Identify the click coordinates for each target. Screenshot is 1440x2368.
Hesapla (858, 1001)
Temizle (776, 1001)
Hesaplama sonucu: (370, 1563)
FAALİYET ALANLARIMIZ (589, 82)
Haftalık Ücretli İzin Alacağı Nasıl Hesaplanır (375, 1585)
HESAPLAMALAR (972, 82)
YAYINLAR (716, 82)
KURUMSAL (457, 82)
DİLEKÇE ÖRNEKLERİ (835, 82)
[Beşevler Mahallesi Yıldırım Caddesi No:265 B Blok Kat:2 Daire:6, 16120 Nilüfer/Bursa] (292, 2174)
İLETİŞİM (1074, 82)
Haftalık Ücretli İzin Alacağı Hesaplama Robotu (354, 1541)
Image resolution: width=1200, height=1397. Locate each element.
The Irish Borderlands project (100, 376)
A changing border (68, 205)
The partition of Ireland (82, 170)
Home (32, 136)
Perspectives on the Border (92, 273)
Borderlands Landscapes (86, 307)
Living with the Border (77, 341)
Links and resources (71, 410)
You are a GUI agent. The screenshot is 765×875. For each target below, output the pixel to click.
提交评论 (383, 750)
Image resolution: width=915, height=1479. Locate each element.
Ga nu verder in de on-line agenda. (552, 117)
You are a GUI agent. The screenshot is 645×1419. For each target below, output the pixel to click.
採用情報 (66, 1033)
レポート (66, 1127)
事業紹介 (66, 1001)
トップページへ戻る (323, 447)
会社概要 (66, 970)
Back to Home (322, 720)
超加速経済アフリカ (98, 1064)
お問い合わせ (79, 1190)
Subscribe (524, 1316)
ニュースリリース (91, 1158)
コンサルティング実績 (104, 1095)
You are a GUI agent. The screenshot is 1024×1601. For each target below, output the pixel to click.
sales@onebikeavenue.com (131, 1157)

_Exercise instructions_
Change every "Borderlands" in the rows above to "Frontier", leaving everything else unchanged.

_Answer for this exercise_
Identify the click coordinates for each target. Screenshot is 1440x2368.
Hesapla (858, 1001)
Temizle (776, 1001)
Hesaplama sonucu: (370, 1563)
FAALİYET ALANLARIMIZ (589, 82)
Haftalık Ücretli İzin Alacağı Nasıl Hesaplanır (375, 1585)
HESAPLAMALAR (972, 82)
YAYINLAR (716, 82)
KURUMSAL (457, 82)
DİLEKÇE ÖRNEKLERİ (835, 82)
[Beşevler Mahallesi Yıldırım Caddesi No:265 B Blok Kat:2 Daire:6, 16120 Nilüfer/Bursa] (292, 2174)
İLETİŞİM (1074, 82)
Haftalık Ücretli İzin Alacağı Hesaplama Robotu (354, 1541)
Image resolution: width=1200, height=1397. Locate each element.
The Irish Frontier project (100, 376)
A changing border (68, 205)
The partition of Ireland (82, 170)
Home (32, 136)
Perspectives on the Border (92, 273)
Frontier Landscapes (86, 307)
Living with the Border (77, 341)
Links and resources (71, 410)
You are a GUI agent. The screenshot is 765×875. For each target below, output the pixel to click.
提交评论 (383, 750)
Image resolution: width=915, height=1479. Locate each element.
Ga nu verder in de on-line agenda. (552, 117)
You are a GUI agent. The screenshot is 645×1419. For each target below, output the pixel to click.
採用情報 (66, 1033)
レポート (66, 1127)
事業紹介 (66, 1001)
トップページへ戻る (323, 447)
会社概要 (66, 970)
Back to Home (322, 720)
超加速経済アフリカ (98, 1064)
お問い合わせ (79, 1190)
Subscribe (524, 1316)
ニュースリリース (91, 1158)
コンサルティング実績 (104, 1095)
You are a GUI agent. The screenshot is 1024×1601. For each target below, output the pixel to click.
sales@onebikeavenue.com (131, 1157)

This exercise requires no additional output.